Task goal: Copy exactly the lines of the data below that run from the line holding "The height and" through the line holding "the promote to", both ends included.

Exercise material:
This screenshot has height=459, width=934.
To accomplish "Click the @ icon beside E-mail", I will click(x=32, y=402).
* * *
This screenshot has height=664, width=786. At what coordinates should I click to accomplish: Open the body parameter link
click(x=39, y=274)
--
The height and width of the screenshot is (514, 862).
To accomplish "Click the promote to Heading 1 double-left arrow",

Answer space:
The height and width of the screenshot is (514, 862).
To accomplish "Click the promote to Heading 1 double-left arrow",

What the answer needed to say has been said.